== Source

TeachingDiversifying the Canon: Interview with Kathleen Higgins

Diversifying the Canon: Interview with Kathleen Higgins

Kathleen Higgins is Professor of Philosophy at the University of Texas at Austin. She is author of several books, including Nietzsche’s “Zarathustra” (Lexington, 2010)The Music of Our Lives (Lexington, rev. ed. 2011); and The Music between Us:  Is Music a Universal Language? (University of Chicago Press, 2012), which received the American Society for Aesthetics Outstanding Monograph Prize for 2012.  She has edited or co-edited several other books on such topics as non-Western philosophy, Nietzsche, German Idealism, aesthetics, ethics, erotic love, and the philosophy of Robert C. Solomon.  She is currently president of the American Society for Aesthetics.

What are you doing in your own classroom/ university to diversify the philosophical canon?

In general, I try to indicate the restricted character of accounts that I am giving, noting when a sweep of historical information is confined to “the West,” or when a reading is just an instance of a rich tradition.  I also assign work by those outside the traditional canon when appropriate and readings that consider those writing outside the tradition.  I try to choose anthologies, when I use them, that have contents that are not restricted to the white male luminaries who dominate the canon.  At the same time, I try to connect some of the positions that are well represented in the canon with positions taken by authors who are not.

What’s your favorite piece to teach and why?

Probably my favorite is the Cook Ding story from Zhuangzi, a brief account of a Duke being enthralled to see his cook engage in butchering an ox with as much grace as a ritual dancer and asking the cook to tell him about his work.  I like teaching this because it sums up so much of Daoist thought – the idea that “experts” are not necessarily the people who are in a position to teach, that hierarchies are unstable even within particular relationships, that overthinking an activity often undermines it, that the most mundane activities can become art, that allowing natural tendencies within one’s situation to work for one is the key to effectiveness, and that perceiving as clearly and as fully as one can is fundamental to finding meaning in life.  It is also a completely startling story, and in this sense it demonstrates the Daoist effort to undermine expectations so as to prompt readers to perceive things freshly.

Which pieces do you find resonate most with students?

====
== Supplied data

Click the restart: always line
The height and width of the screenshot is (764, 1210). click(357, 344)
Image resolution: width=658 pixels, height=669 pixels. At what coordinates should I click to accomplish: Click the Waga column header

====

Directions
1. Render into Spanish this sentence from the interview with Kathleen Higgins on diversifying the philosophical canon: "She is currently president of the American Society for Aesthetics."
2. Carry the interview with Kathleen Higgins on diversifying the philosophical canon forward from the point where it stops.

Responses to the tasks
1. Actualmente es presidenta de la Sociedad Estadounidense de Estética.

2.
This varies a lot with the class and the context.  Once they get used to the light-heartedness of the Zhuangzi, students often find it engaging, and I have often made use of stories from it in Introduction to Philosophy and Introduction to Ethics classes. These days, I am teaching predominantly aesthetics courses.  In these, probably students resonate most with articles on the ways that artworks can reinforce stereotypes, for example, Paul Taylor’s “The Last King of Scotland – The Ethics of Race in Film” and Laura Mulvey’s “Woman as Image, Man as Bearer of the Look.”  They also seem engrossed by the question of what to make of film that is in many ways “good” from an aesthetic point of view but far from good when evaluated ethically.  Mary Devereaux’s “Beauty and Evil: The Case of Leni Riefenstahl” engages them in connection with this question.

What are the biggest challenges and rewards in teaching these?

One challenge is to avoid being too didactic when discussing art and ethics.  Another is to make it clear that deciding whether a film has a good or bad moral message is not the end of the story.  A great reward is seeing that students get the importance of the problem of art playing on and potentially reinforcing stereotypes.  It is also very satisfying when they are able to articulate how art, even though fictional, might be able to harm people.

What advice do you have for other philosophers interested in these pieces you’re recommending?

In general, a challenge in diversifying the content of one’s syllabus is that one is often not as well informed about the larger context of non-canonical readings than one is about the canon.

I think one has to recognize one’s own status as a relative novice in learning about work outside the traditional canon but not let one’s intellectual humility dissuade one from exploring such materials and introducing them to students.  Another challenge is to avoid reinforcing the impression that the Western canon is the essence of philosophy, with readings outside it representing an addendum.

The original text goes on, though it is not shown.